10.1.  Gelet op de korte afstand van de te realiseren verbindingsweg tot de woning en de tuin van [verzoeker], het gebruik van die weg en de vermindering van de privacy, is aannemelijk dat de impact van de realisering van de verbindingsweg voor de woon- en leefsituatie van [verzoeker] aanzienlijk zal zijn.

Desalniettemin volgt de voorzieningenrechter het oordeel van de rechtbank dat het college de belangen van de verkeersveiligheid die zijn gediend met het mogelijk maken van de verbindingsweg, zwaarder heeft mogen laten wegen dan de belangen van [verzoeker] bij het niet realiseren daarvan. Dat de rechtbank heeft miskend dat aan de belangen van de verkeerveiligheid op en rond het spoor een te zwaar gewicht is toegekend, wordt, zoals hiervoor al is geoordeeld, niet gevolgd. De rechtbank heeft verder wat het aspect geluid betreft, terecht in aanmerking genomen dat uit het akoestisch onderzoek van bureau Kragten van 12 juni 2020, naar niet in geschil is, volgt dat ook na de aanleg van de nieuwe weg de voorkeursgrenswaarde van 48 dB ter plaatse van de woning van

[verzoeker] wordt gerespecteerd. De rechtbank heeft dan ook terecht in het aspect geluid geen grond gevonden voor het oordeel dat het besluit onevenredige gevolgen heeft voor [verzoeker].

Overigens heeft het college ter zitting toegezegd bereid te zijn om te voorzien in een groene afscherming ter hoogte van de woning en de tuin van [verzoeker], ter beperking van de voor hem nadelige effecten van het besluit wat betreft geluid en privacy.

De rechtbank heeft op grond van het voorgaande terecht geoordeeld dat het college een deugdelijke belangenafweging aan het besluit ten grondslag heeft gelegd.

Het betoog slaagt niet.

Conclusie

11.     Het hoger beroep is ongegrond. De aangevallen uitspraak moet worden bevestigd.

12.     Gelet hierop bestaat aanleiding het verzoek om het treffen van een voorlopige voorziening af te wijzen.

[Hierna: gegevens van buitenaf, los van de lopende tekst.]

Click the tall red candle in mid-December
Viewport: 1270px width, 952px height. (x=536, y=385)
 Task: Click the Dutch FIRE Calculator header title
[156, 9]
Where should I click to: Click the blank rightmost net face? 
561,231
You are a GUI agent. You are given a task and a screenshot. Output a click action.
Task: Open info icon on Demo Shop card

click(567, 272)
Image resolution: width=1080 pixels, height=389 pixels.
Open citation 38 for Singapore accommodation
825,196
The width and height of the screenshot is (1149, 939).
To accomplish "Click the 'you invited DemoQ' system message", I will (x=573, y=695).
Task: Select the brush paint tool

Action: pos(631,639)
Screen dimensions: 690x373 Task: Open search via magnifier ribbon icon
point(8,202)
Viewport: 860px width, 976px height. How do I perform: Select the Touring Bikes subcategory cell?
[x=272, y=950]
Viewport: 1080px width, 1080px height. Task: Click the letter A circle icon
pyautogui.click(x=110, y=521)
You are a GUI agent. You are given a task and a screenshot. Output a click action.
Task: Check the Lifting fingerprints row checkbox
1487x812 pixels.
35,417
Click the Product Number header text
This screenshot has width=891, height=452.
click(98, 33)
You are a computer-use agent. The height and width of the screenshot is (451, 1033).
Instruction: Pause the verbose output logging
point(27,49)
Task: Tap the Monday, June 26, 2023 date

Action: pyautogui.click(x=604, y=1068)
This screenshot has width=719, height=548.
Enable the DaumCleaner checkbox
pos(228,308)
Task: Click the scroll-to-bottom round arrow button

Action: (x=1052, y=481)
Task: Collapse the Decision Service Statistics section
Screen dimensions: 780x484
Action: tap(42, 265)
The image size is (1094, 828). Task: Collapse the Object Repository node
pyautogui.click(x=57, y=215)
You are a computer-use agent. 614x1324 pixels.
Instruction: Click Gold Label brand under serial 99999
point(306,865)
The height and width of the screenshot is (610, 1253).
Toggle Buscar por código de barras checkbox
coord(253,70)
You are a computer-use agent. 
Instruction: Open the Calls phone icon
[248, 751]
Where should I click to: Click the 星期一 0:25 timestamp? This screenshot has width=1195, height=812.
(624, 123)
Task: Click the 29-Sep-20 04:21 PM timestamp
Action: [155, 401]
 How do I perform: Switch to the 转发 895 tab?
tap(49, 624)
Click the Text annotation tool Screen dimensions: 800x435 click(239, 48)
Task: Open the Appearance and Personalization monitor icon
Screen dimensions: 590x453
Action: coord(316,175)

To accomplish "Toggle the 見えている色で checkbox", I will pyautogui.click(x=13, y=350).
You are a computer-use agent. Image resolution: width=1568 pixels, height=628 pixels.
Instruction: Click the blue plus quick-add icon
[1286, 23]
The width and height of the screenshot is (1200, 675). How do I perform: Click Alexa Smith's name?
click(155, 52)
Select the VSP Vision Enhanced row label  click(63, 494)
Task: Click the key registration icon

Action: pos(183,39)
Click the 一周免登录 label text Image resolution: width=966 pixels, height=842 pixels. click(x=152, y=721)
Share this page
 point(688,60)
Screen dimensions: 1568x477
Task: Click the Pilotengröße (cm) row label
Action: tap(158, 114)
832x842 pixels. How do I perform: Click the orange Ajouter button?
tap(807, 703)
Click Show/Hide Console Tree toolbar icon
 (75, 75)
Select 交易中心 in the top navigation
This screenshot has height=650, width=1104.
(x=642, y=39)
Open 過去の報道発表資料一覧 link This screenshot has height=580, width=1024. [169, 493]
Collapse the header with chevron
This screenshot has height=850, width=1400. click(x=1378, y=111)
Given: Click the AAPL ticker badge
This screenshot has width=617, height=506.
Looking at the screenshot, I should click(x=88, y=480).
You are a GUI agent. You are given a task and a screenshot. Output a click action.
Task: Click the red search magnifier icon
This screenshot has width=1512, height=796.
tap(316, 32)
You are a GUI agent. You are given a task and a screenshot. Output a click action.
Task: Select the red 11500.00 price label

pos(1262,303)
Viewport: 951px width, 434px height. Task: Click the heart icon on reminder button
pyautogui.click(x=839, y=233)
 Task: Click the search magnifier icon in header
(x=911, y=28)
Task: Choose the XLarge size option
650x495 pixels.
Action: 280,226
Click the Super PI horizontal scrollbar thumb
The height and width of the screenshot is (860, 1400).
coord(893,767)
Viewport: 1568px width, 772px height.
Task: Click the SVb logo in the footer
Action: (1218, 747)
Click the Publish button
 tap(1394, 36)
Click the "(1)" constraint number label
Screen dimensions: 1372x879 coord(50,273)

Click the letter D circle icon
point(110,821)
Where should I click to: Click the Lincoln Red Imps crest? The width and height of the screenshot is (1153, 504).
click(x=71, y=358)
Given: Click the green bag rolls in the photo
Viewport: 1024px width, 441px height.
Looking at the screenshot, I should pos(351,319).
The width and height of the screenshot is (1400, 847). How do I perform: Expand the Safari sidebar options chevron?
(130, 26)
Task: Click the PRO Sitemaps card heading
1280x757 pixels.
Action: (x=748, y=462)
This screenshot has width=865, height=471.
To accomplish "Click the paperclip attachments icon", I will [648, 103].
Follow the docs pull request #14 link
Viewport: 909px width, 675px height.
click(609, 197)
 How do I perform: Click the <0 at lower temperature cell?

13.     Het college hoeft geen proceskosten te vergoeden.

Beslissing

De voorzieningenrechter van de Afdeling bestuursrechtspraak van de Raad van State:

I.        bevestigt de aangevallen uitspraak;

II.       wijst het verzoek af.

Aldus vastgesteld door mr. H.G. Sevenster, voorzieningenrechter, in tegenwoordigheid van mr. D.L. Bolleboom, griffier.

w.g. Sevenster
voorzieningenrechter

w.g. Bolleboom
griffier

Uitgesproken in het openbaar op 23 november 2022

641

BIJLAGE

Wet algemene bepalingen omgevingsrecht

Artikel 2.1, eerste lid, aanhef en onder c, luidt:

"Het is verboden zonder omgevingsvergunning een project uit te voeren, voor zover dat geheel of gedeeltelijk bestaat uit

het gebruiken van gronden of bouwwerken in strijd met een bestemmingsplan, (…).

Artikel 2.12, eerste lid, aanhef en onder a, luidt:

"Voor zover de aanvraag betrekking heeft op een activiteit als bedoeld in artikel 2.1, eerste lid, onder c, kan de omgevingsvergunning slechts worden verleend indien de activiteit niet in strijd is met een goede ruimtelijke ordening en indien de activiteit in strijd is met het bestemmingsplan of de beheersverordening:

1°. met toepassing van de in het bestemmingsplan of de beheersverordening opgenomen regels inzake afwijking,

2°. in de bij algemene maatregel van bestuur aangewezen gevallen, of

3°. in overige gevallen, indien de motivering van het besluit een goede ruimtelijke onderbouwing bevat."